▶ To do
1. In the discussion about fluoride in drinking water, write out the passage starting with "Yes. It's weird, it" and going on through "obsessed with fluoridation.".
2. In the discussion about fluoride in drinking water, roughly how much higher are the maximum allowed fluoride levels in the US than in the EU?
3. Continue the discussion about fluoride in drinking water past its final sentence.

▶ Selected extract
← Back to context

Comment by jemmyw

8 months ago

Adding fluoride to water is a strange topic people get very worked up about. The levels of added fluoride are very low, it's been well studied at this point. Some places in the world need to filter out naturally occurring fluoride, which is one of the reasons that not everywhere adds it.

In NZ we appear to be moving in the opposite direction where central govt is now going to mandate the addition of fluoride where it was previously a local decision.

The levels of added fluoride are very low, it's been well studied at this point.

If you want to steel man the argument you should point out that the maximum allowed fluoride levels in US are quite a bit higher than in, for example the EU (on the order of 3 times higher), and that some recent studies have indicated some potential health risks for young children who consume a lot of water around the very top end of what the US allows.

Of course the correct response to this is to overhaul the recommendations and lower the maximum allowed levels, not to issue state wide bans.

  • Bans are more effective. There’s always some local hero in the water supply org who thinks he knows what’s best for everyone and modifies the fluoride amount to his liking. For example there was someone in Virginia a few years ago who lowered the fluoride to sensible levels and was fired for it.

> Adding fluoride to water is a strange topic people get very worked up about

Yes. It's weird, it seems to be given a special level of paranoia. And it's a longstanding one, the paranoid general in Dr Strangelove was obsessed with fluoridation.

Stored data
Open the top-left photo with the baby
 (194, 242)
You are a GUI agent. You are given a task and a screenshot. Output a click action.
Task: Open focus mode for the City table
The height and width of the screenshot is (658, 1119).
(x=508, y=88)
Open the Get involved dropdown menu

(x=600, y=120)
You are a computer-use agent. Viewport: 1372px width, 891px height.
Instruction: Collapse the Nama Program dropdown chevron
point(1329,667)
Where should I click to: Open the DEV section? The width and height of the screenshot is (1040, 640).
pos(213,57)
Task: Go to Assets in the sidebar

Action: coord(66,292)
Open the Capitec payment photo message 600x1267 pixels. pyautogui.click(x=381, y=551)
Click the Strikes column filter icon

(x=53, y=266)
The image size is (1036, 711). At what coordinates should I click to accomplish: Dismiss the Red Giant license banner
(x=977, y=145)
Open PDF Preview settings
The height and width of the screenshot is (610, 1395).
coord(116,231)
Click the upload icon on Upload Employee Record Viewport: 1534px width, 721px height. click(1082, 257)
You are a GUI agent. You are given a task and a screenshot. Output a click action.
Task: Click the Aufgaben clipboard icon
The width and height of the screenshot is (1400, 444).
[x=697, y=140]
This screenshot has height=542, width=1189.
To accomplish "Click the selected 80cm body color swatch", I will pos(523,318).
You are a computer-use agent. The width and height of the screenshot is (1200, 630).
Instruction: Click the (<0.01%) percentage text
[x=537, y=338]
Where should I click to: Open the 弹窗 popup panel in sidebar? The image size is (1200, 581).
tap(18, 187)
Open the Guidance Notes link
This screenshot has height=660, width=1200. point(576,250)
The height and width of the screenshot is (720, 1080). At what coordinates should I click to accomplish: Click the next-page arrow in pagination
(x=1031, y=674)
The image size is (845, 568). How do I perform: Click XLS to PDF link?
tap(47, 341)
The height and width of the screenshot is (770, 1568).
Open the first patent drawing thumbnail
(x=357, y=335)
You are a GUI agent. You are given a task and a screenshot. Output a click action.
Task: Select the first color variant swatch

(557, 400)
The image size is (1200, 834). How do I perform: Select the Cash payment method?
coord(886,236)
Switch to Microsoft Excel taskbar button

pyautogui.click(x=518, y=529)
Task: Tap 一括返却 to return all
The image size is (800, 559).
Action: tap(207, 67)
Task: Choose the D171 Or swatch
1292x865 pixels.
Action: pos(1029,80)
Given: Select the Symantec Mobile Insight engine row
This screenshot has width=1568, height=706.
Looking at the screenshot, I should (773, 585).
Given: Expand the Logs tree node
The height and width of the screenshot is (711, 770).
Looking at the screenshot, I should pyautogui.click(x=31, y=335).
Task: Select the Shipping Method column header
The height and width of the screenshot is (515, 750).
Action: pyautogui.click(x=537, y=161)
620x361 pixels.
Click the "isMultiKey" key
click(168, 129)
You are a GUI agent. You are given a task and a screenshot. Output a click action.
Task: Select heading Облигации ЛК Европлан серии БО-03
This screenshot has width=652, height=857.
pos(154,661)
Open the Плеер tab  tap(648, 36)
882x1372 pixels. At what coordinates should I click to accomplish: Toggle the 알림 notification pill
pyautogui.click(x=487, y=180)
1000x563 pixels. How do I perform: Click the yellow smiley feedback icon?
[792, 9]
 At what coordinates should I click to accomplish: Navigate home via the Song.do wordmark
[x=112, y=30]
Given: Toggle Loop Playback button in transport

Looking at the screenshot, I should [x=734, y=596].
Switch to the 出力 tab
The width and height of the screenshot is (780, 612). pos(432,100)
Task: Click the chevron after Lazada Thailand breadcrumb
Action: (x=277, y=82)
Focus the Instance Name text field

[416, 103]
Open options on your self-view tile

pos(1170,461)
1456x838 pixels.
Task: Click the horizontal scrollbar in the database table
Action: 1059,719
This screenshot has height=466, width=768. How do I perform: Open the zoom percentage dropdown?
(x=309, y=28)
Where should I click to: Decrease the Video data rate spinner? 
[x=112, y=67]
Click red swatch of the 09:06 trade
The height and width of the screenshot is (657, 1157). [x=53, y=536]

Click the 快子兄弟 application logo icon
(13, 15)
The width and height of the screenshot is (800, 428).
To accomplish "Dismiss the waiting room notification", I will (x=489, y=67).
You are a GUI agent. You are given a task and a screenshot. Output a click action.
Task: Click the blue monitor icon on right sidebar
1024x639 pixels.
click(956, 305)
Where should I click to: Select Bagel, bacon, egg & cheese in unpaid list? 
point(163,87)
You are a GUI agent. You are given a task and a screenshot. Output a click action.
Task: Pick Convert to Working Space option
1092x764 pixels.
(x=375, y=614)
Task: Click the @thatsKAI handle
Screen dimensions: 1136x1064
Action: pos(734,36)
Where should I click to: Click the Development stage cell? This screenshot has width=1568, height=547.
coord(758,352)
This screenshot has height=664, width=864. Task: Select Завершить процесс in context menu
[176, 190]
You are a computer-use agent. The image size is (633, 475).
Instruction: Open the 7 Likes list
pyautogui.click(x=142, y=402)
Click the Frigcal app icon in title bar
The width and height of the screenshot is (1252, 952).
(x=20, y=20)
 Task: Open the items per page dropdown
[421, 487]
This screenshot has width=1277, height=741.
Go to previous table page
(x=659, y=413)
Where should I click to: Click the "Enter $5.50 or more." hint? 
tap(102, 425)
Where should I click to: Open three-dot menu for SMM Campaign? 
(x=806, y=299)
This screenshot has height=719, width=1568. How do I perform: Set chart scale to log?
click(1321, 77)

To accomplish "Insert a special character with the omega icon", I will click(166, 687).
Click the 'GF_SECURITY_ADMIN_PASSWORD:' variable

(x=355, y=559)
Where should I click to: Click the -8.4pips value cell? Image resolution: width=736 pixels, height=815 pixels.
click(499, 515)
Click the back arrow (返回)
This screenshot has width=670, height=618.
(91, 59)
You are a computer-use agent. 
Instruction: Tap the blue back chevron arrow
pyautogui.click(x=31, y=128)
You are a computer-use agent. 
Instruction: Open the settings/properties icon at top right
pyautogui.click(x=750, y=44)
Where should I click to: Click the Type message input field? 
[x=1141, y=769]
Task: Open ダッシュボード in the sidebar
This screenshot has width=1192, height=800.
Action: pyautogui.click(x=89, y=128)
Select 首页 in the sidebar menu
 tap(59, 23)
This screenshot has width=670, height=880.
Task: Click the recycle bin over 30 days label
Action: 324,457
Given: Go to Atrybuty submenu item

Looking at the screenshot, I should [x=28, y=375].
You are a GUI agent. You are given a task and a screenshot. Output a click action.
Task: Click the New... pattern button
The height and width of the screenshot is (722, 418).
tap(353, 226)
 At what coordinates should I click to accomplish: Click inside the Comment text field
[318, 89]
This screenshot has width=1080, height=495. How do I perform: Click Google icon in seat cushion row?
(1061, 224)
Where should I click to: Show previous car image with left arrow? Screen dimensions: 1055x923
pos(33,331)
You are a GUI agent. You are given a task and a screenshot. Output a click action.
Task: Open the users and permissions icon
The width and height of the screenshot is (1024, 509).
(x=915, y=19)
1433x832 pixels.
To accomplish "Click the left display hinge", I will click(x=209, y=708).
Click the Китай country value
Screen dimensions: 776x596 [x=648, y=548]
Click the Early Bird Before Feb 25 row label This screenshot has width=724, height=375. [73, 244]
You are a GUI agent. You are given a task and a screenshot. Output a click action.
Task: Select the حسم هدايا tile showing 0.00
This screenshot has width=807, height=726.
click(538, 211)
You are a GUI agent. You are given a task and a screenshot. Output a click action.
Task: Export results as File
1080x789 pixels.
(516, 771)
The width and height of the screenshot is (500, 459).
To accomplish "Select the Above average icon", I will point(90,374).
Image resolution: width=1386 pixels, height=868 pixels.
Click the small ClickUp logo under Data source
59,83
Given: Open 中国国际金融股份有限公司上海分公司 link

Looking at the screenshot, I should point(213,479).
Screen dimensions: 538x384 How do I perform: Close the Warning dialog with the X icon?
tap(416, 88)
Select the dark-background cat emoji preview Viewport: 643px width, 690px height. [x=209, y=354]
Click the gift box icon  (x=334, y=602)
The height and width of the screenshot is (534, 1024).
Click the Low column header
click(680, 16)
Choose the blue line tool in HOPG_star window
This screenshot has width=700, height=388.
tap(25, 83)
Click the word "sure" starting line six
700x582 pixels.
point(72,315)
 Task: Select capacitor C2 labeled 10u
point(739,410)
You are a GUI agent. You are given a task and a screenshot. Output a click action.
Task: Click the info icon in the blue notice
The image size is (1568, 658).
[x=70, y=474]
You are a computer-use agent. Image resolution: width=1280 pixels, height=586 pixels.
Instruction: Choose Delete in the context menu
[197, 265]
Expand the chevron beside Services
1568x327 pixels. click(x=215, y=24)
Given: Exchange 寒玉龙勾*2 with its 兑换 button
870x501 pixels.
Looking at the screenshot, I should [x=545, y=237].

▶ Task-by-task results
1.
Yes. It's weird, it seems to be given a special level of paranoia. And it's a longstanding one, the paranoid general in Dr Strangelove was obsessed with fluoridation.

2. On the order of 3 times higher.

3.
Lots of substances have arguments over safe legal levels, with varying levels of scientific evidence. This seems to have a crusade, and I wonder who started it.

The recent NIH meta-study indicated there may be neurotoxic effects at concentrations within an order of magnitude of the recommended drinking water level (perhaps even at just 2x the recommendation), I wouldn't call that "very low".

https://pmc.ncbi.nlm.nih.gov/articles/PMC6923889/

  • https://www.sciencedirect.com/science/article/pii/S003335062...

    The best research I've seen on this, from NZ, suggests the neurocognitive effect in typical fluoridation programs is about as close to zero as you can get.

    I admit I think people were stigmatized for raising concerns about it before, and find it sort of weird it was added without more safety data, but by the same token I think the most rigorous evidence suggests its pretty safe at the typical concentrations of most fluoridation programs.

  • I love the responses of people on the left on this issue. Can’t wait for the eventual group amnesia when the scientific consensus changes.

    • I actually consider myself "on the left," but find their turn to a sort of scientistic blind trust of anything remotely billed as "public health" during COVID to have been disastrous.

      1 reply →

would you agree with a multivitamin being dissolved and added to the water? why or why not?

  • If some areas had sufficient levels of that multivitamin in the water naturally and it produced a benefit, then it would make sense to add similar levels of that multivitamin to the water supplies that lacked it.

  • that would be great. maybe some electrolytes too.

    • While we're at it, I think my city could benefit from a subtle strawberry flavoring. Perhaps strawberry-banana would suit us best. The only question would be, aspartame or HFCS?